Mindaugas governò la Lituania come granduca (kunigaikštis) dal 1236 ca. e come unico re (karalius) dal 1253, finché non rinunciò alla sua cristianità nel 1262 e divenne nuovamente granduca dei lituani.

Egli riunì i locali ducati tribali, conquistò la Rutenia Nera e spostò la sua corte a Navahrudak (nell'attuale Bielorussia).

Mindaugas e sua moglie Marta vennero battezzati attorno al 1252 dal vescovo di Kulm alla presenza del Maestro dell'Ordine Teutonico. Un membro dell'ordine di nome Cristiano venne consacrato come primo vescovo di Lituania.
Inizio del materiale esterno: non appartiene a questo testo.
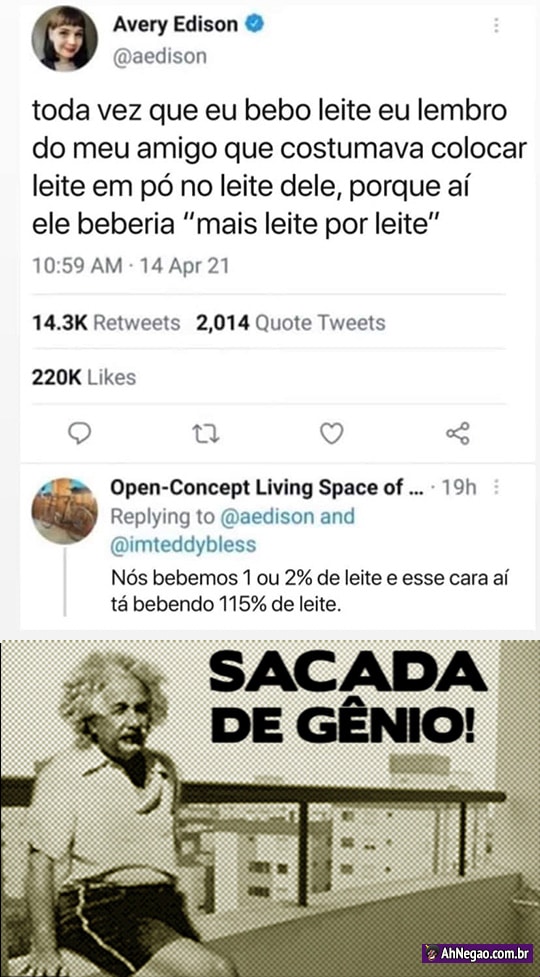Open the Open-Concept Living Space of... profile name
540x977 pixels.
[x=267, y=488]
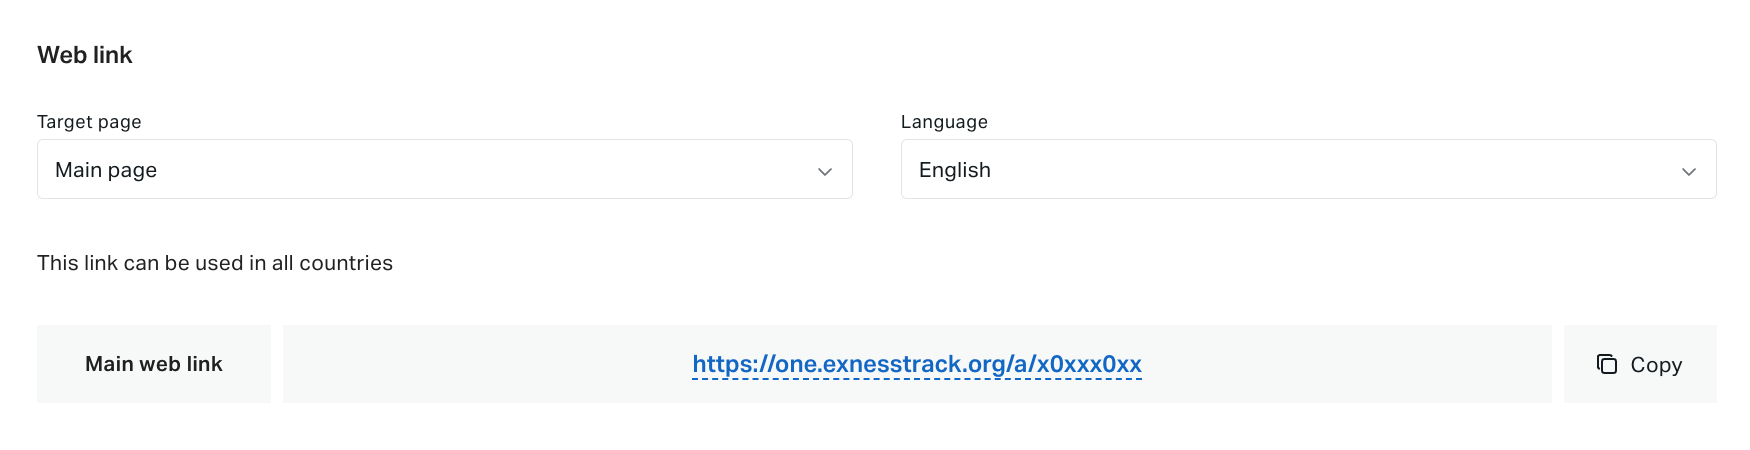Open the exnesstrack.org affiliate link
Screen dimensions: 1750x450
917,364
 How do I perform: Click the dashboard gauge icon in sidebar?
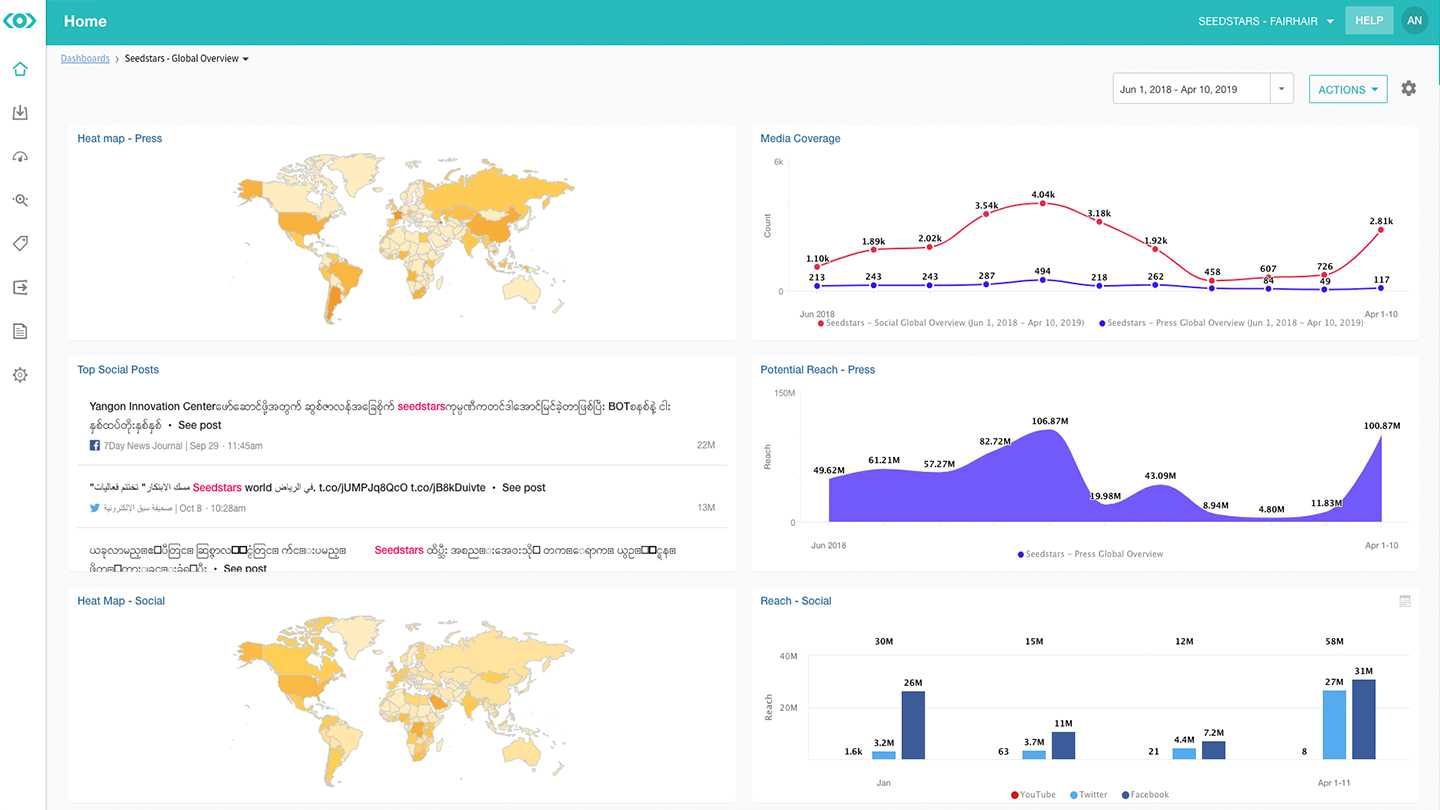point(19,156)
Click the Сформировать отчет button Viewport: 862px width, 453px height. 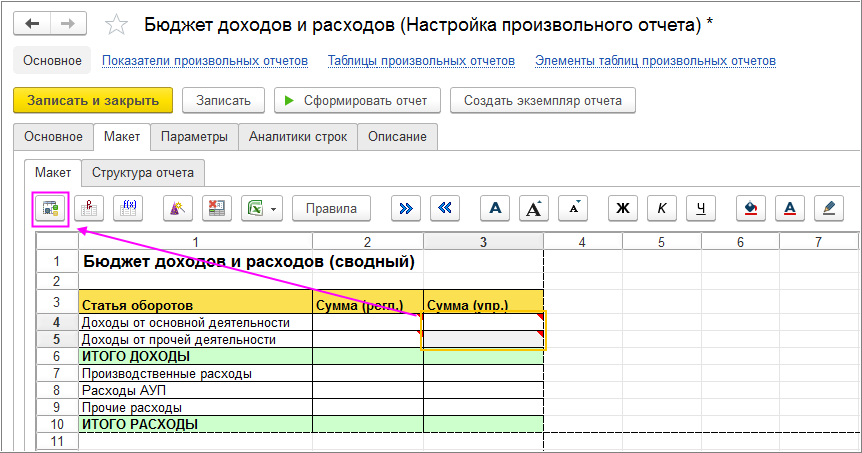[356, 100]
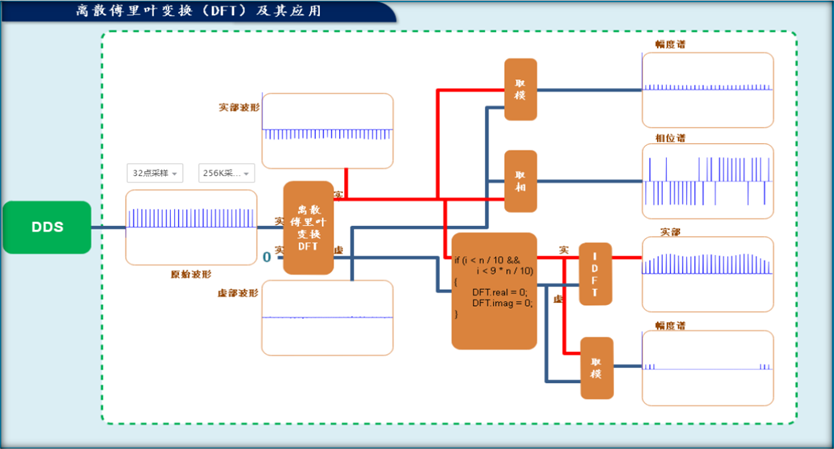The height and width of the screenshot is (449, 834).
Task: Click the 0 constant input label
Action: click(x=266, y=257)
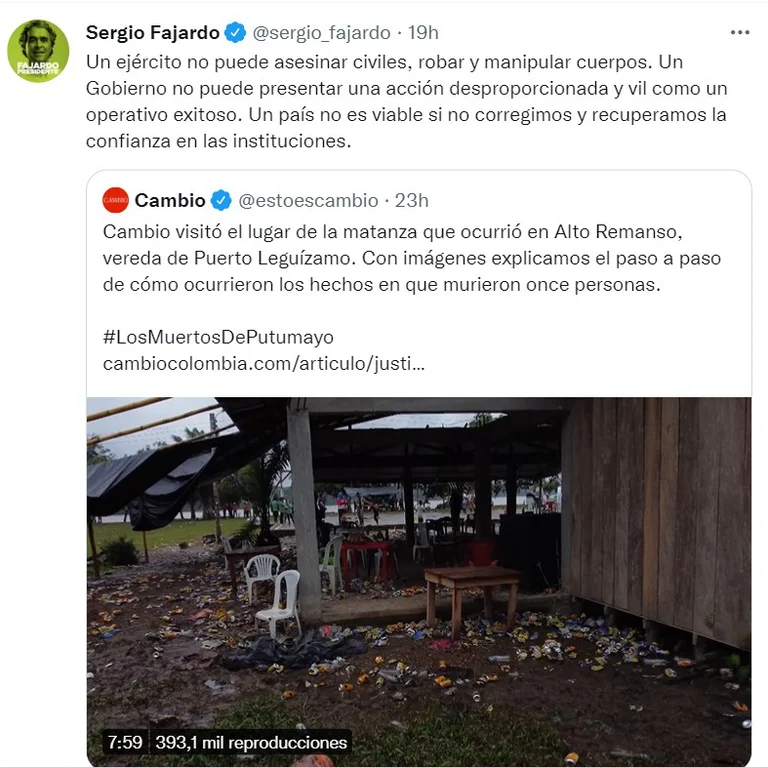Open the 19h tweet timestamp
768x768 pixels.
pyautogui.click(x=423, y=33)
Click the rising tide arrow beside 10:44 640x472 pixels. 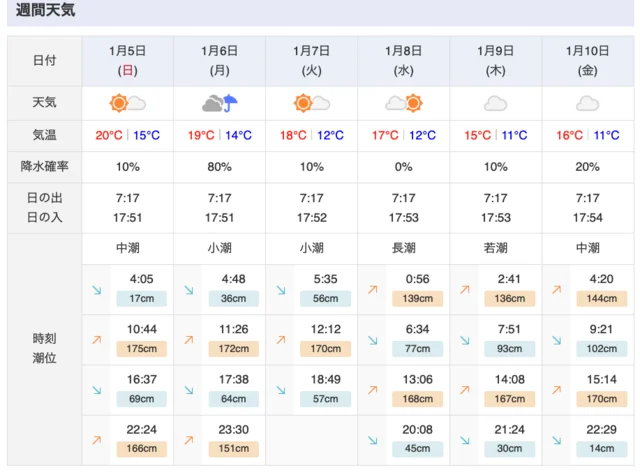tap(97, 340)
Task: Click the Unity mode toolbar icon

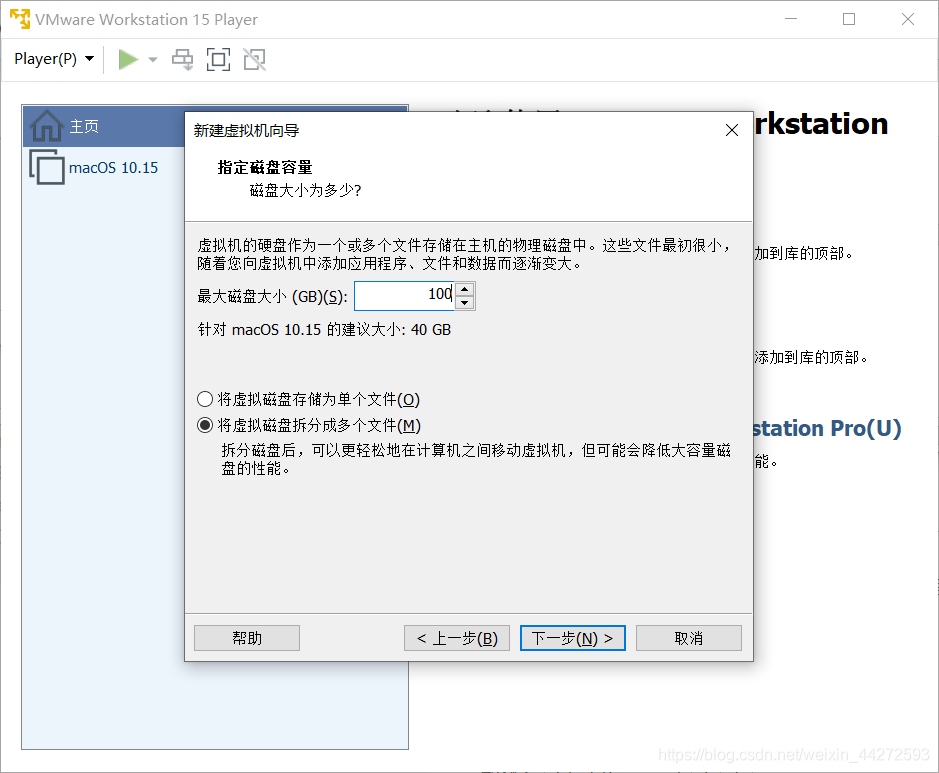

Le popolazioni baltiche continuarono a resistere alla conversione, e dopo la sconfitta da parte di forze pagane nel 1260, Mindaugas rinunciò alla cristianità. Venne ucciso da suo nipote Treniota e dal duca Daumantas di Nalšia. Sotto l'usurpatore Treniota, di forti convincimenti pagani, la nazione riabbracciò il paganesimo fino alla conversione avvenuta nel 1386 del granduca Jogaila.

Solo con Gediminas, granduca dal 1316, ebbe inizio la rinascita della Lituania. Mentre gran parte dei granduchi lituani da Jogaila in avanti regnarono anche sul Regno di Polonia, i due titoli rimasero separati, e Mindaugas rimase l'unico re della storia della Lituania.